There is an ancient truth that
transcends the ages: life is a gift. And a gift, by its nature, asks to be
received, lived, transformed. To give the gift back means renouncing living it;
it means declaring, perhaps without words, that we do not feel worthy, that we
do not desire enough. It is like returning a seed to the earth without ever
having tried to sow it. Behind this act lies a lack of deep desire, a lost
trust in life’s possibilities. Yet betraying the gift is the greatest offence
we can commit against our own existence.
Desire is the silent engine
that pushes humanity beyond its limits. Where there is desire, there is
movement, openness, hope. Healthy desire is what invites us to take risks, to
explore, to have a go. It does not spring from arrogance, but from a profound
awareness that life, to be truly lived, must be experienced in all its shades.
To renounce desire, to extinguish it for fear of making mistakes, is like
choosing not to breathe for fear of choking.
There is life even in error,
there is growth even in failure—perhaps even more than elsewhere. Those who do
not make mistakes do not live. Those who do not fall do not learn. Failure is
not the end, but a passage, an open door to new possibilities. In the cracks of
error, the strength to start again takes root, along with the wisdom of those
who have dared. Only those who risk truly know the depths of life and
experience the secret joy that comes from rising after a fall.

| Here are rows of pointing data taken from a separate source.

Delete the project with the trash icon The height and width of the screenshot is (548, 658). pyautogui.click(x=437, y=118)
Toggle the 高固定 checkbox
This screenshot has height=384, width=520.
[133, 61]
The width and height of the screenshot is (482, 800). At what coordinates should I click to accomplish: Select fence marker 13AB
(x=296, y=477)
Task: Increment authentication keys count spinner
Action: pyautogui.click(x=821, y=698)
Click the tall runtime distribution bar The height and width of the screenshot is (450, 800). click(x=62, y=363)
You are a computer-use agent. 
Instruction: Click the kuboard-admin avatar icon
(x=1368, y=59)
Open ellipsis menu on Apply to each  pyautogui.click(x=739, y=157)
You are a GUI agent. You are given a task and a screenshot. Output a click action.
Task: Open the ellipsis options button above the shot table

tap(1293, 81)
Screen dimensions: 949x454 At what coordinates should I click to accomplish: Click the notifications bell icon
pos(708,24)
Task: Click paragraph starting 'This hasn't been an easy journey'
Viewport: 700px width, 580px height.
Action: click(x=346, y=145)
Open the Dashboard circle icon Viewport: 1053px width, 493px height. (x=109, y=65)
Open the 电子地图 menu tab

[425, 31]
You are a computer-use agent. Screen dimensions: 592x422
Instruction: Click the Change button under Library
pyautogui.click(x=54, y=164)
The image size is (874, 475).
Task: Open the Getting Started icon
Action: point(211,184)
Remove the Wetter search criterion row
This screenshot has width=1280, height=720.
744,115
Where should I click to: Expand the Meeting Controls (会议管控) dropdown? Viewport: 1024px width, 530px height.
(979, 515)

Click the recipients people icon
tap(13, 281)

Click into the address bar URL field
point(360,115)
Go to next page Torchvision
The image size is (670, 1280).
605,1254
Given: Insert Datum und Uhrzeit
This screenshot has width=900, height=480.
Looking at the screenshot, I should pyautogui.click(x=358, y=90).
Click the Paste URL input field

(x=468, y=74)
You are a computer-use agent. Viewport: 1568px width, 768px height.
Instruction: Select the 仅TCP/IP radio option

The fear that kills life can
only be overcome by cultivating the courage to take risks, the willingness to
experiment, and faith in the possibilities hidden in each day. To live fully
does not mean never making mistakes, but allowing ourselves the luxury to
search, to desire, to fall and rise again. True death is renunciation, apathy,
closing in on ourselves. Let us dare, then: let us trust in desire, experiment
with our talents, and embrace the gift of life. Only then does fear become an
ally, a travelling companion, and no longer our jailer. True life belongs to
those who have the courage to live it.